** WORK TO BE COMPLETED **
Look below for the lines from the one with "Open the Amazonデバイス breadcrumb category" to the one with "Given: Click the 新增类别 button", and copy exactly those lines, both ends included.

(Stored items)
-=-=-=-=-

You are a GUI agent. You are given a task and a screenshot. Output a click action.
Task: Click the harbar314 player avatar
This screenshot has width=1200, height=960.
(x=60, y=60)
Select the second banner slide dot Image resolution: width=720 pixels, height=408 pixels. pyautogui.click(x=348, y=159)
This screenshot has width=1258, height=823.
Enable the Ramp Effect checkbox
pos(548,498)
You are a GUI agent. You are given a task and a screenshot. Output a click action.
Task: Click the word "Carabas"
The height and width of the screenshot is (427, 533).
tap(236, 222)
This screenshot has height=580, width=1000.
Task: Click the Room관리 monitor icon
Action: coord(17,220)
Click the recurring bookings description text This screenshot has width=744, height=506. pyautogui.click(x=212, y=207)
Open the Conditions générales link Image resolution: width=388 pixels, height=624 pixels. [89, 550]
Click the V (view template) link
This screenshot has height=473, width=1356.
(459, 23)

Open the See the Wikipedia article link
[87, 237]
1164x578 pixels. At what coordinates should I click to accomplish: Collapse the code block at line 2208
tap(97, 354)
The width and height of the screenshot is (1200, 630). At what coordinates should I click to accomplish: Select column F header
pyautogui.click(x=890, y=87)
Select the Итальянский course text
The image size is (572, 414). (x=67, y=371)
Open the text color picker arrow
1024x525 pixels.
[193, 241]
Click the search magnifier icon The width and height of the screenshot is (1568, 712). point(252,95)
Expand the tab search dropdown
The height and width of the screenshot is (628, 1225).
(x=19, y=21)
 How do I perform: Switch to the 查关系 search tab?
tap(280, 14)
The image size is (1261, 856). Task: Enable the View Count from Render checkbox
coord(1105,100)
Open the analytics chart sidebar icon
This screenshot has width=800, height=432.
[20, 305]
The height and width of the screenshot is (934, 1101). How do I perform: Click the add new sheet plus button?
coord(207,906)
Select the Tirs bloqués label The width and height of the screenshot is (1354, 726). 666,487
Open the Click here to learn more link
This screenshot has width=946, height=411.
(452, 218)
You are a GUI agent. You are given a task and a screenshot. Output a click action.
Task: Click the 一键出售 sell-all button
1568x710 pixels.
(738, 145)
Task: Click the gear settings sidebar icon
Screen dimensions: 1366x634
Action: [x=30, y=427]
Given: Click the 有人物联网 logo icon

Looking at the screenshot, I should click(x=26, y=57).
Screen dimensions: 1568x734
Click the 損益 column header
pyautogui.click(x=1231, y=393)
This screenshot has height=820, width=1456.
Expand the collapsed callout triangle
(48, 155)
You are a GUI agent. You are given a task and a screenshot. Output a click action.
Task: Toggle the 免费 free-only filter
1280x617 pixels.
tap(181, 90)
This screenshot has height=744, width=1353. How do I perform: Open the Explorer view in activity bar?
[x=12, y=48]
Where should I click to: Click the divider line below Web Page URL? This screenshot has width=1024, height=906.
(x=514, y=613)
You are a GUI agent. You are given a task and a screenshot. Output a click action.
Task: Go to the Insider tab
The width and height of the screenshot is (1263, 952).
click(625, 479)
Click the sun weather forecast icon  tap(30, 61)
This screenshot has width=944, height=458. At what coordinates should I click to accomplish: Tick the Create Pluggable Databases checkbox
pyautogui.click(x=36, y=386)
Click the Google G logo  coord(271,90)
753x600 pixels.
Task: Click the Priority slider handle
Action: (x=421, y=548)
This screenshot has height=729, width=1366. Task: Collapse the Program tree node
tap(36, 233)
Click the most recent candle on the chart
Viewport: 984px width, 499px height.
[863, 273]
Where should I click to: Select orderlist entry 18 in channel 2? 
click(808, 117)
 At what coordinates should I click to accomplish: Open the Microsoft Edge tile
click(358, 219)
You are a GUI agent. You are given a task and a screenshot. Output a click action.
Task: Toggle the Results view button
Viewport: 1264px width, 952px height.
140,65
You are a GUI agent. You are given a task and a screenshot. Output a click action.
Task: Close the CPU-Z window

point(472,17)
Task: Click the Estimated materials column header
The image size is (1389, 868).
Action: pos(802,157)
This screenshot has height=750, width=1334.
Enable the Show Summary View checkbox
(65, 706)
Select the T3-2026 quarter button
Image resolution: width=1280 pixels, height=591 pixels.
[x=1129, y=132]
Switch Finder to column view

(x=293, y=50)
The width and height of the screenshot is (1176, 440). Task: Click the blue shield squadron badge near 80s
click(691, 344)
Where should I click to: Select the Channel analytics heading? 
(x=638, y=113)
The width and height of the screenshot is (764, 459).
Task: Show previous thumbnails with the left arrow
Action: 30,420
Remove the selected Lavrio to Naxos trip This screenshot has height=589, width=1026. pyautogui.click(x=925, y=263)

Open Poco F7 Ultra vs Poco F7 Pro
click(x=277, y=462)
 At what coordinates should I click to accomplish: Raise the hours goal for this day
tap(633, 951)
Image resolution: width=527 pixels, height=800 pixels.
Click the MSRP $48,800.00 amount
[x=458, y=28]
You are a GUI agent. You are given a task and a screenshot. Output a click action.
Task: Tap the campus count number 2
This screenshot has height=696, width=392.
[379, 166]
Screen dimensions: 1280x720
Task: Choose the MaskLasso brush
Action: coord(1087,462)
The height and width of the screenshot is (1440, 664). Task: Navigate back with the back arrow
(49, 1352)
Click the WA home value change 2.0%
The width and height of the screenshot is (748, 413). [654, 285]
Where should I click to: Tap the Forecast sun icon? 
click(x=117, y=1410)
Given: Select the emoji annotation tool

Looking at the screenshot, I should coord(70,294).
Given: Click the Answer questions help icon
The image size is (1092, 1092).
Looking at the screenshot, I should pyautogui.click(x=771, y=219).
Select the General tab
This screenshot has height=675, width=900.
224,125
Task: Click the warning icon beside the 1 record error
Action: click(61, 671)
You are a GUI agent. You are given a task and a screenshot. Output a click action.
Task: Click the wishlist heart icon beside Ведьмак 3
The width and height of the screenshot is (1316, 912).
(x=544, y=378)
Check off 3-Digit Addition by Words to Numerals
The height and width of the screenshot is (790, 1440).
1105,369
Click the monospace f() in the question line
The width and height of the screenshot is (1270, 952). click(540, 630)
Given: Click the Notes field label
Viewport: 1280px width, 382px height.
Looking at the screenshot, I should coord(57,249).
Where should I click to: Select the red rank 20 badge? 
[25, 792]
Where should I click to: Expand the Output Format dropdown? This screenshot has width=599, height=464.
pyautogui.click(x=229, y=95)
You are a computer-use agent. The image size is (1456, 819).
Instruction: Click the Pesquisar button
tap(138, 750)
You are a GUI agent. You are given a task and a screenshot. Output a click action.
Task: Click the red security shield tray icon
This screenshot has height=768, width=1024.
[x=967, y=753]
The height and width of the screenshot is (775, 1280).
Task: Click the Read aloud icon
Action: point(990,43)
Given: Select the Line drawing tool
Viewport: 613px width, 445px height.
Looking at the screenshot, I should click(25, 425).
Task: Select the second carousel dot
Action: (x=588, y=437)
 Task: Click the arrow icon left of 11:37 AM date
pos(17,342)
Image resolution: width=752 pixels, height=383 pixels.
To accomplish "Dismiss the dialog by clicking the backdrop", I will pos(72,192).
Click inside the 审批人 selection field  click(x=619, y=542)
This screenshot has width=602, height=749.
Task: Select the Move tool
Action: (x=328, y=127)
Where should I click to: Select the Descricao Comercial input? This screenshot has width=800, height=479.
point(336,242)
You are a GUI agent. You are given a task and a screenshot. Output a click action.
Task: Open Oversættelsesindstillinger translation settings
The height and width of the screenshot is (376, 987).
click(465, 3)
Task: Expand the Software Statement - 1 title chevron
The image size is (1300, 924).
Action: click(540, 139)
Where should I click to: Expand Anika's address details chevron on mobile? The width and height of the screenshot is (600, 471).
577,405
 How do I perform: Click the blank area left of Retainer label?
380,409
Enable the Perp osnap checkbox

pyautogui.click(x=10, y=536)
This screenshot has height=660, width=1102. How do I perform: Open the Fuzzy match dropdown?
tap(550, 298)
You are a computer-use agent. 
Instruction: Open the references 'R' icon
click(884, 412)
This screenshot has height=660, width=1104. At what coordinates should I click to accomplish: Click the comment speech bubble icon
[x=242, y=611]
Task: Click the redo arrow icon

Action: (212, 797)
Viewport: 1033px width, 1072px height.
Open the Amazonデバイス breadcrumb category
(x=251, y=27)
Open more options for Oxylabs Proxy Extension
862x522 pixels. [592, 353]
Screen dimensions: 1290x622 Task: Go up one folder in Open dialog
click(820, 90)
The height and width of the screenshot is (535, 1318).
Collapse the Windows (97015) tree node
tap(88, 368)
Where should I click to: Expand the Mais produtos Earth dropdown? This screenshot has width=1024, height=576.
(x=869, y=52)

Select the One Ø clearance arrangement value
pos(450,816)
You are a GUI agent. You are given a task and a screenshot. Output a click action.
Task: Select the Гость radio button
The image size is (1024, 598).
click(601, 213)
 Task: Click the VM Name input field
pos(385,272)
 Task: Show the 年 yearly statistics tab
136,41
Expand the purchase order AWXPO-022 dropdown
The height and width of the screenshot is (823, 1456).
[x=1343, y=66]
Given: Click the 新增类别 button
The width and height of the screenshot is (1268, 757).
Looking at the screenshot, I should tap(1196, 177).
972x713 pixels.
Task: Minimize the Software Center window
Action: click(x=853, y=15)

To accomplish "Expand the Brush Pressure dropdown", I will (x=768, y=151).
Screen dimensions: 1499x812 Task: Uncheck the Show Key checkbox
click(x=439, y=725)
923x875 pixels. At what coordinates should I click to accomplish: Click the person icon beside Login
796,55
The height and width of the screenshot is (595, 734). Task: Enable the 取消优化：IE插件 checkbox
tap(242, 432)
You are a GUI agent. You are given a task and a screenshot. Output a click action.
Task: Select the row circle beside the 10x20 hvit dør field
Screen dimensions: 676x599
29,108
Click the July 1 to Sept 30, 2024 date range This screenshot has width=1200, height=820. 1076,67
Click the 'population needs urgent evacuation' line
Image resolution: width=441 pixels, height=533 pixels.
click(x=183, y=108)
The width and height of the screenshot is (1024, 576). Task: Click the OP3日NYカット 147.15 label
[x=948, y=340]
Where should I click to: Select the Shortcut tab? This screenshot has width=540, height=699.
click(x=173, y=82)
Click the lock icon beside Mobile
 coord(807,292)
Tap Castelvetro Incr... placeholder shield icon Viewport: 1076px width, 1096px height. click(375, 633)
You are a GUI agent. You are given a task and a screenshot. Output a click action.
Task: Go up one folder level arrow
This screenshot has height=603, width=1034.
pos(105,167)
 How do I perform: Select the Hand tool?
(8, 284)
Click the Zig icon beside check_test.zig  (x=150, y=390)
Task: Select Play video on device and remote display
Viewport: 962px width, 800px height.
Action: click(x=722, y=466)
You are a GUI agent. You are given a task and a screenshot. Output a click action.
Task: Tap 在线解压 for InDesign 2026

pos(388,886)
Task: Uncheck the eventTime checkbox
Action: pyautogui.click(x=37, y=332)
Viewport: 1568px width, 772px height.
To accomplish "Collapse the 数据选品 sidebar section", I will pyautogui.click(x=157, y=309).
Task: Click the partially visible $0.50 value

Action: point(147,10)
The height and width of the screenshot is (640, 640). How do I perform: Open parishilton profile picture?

-=-=-=-=-

** WRITTEN SOLUTION **
Open the Amazonデバイス breadcrumb category
(x=251, y=27)
Open more options for Oxylabs Proxy Extension
862x522 pixels. [592, 353]
Screen dimensions: 1290x622 Task: Go up one folder in Open dialog
click(820, 90)
The height and width of the screenshot is (535, 1318).
Collapse the Windows (97015) tree node
tap(88, 368)
Where should I click to: Expand the Mais produtos Earth dropdown? This screenshot has width=1024, height=576.
(x=869, y=52)

Select the One Ø clearance arrangement value
pos(450,816)
You are a GUI agent. You are given a task and a screenshot. Output a click action.
Task: Select the Гость radio button
The image size is (1024, 598).
click(601, 213)
 Task: Click the VM Name input field
pos(385,272)
 Task: Show the 年 yearly statistics tab
136,41
Expand the purchase order AWXPO-022 dropdown
The height and width of the screenshot is (823, 1456).
[x=1343, y=66]
Given: Click the 新增类别 button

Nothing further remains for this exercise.